Follow-up information with regard to the endpoints was obtained after 23 months (interquartile range, 20 to 24). Information was obtained for all 584 patients from the National Person Identification Registry, hospital sources, and data from the highly validated Danish National Board of Health's National Patient Registry (10). The study was approved by the local scientific ethical committee and The Danish Data Protection Agency and complied with the second revision of the Declaration of Helsinki.
Blood samples were drawn from the femoral sheath before the pPCI procedure (baseline values). Serum was centrifuged within 30 min and plasma stored at −80°C for subsequent analysis.
Plasma NGAL was determined using an in-house time-resolved immunofluorometric assay based on NGAL antibodies and recombinant NGAL from R&D Systems (Abingdon, United Kingdom) (11). Samples and controls were diluted 1:100 and analyzed in duplicate.

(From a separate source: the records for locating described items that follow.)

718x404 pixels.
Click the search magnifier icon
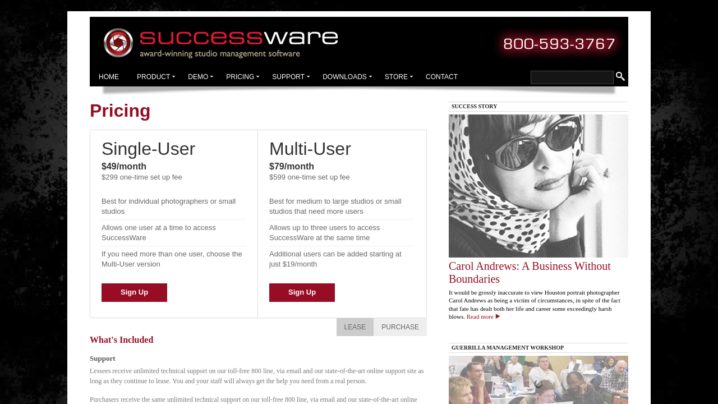[x=620, y=76]
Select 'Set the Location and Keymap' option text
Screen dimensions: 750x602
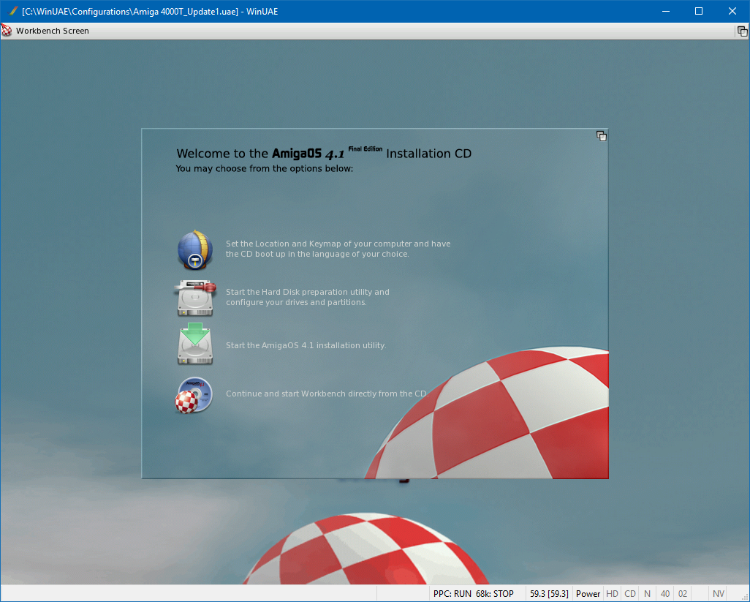pos(338,249)
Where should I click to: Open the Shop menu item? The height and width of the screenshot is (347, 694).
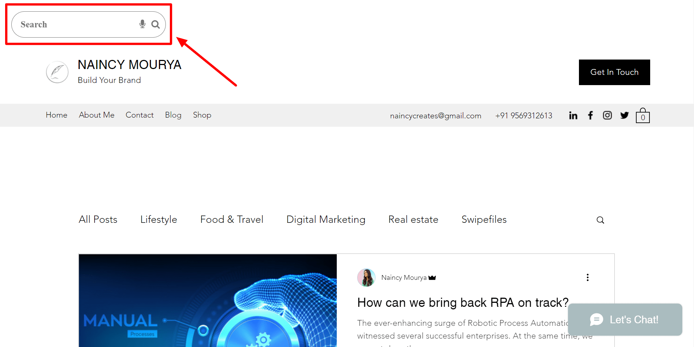click(202, 115)
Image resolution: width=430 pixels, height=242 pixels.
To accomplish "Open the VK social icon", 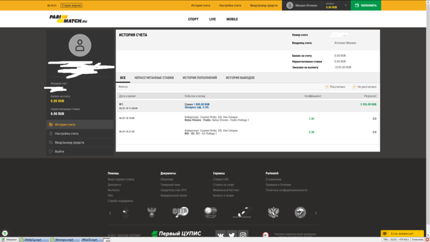I will 221,235.

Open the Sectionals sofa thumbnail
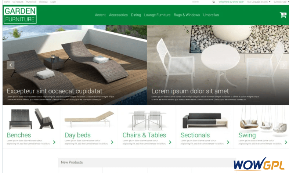pos(205,120)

Intra-assay coefficients of variation of standards, controls, unknown samples, and nonspecific background controls averaged <5%. Interassay coefficients of variation averaged <9% based on standards, nonspecific background controls, internal controls, and repeated samples. Plasma NGAL concentrations were determined using a 5-parameter standard curve fit implemented in the WorkOut 2.5 Data Analysis software (Perkin Elmer Inc., Waltham, Massachusetts). Mean values were calculated and used for statistical analyses.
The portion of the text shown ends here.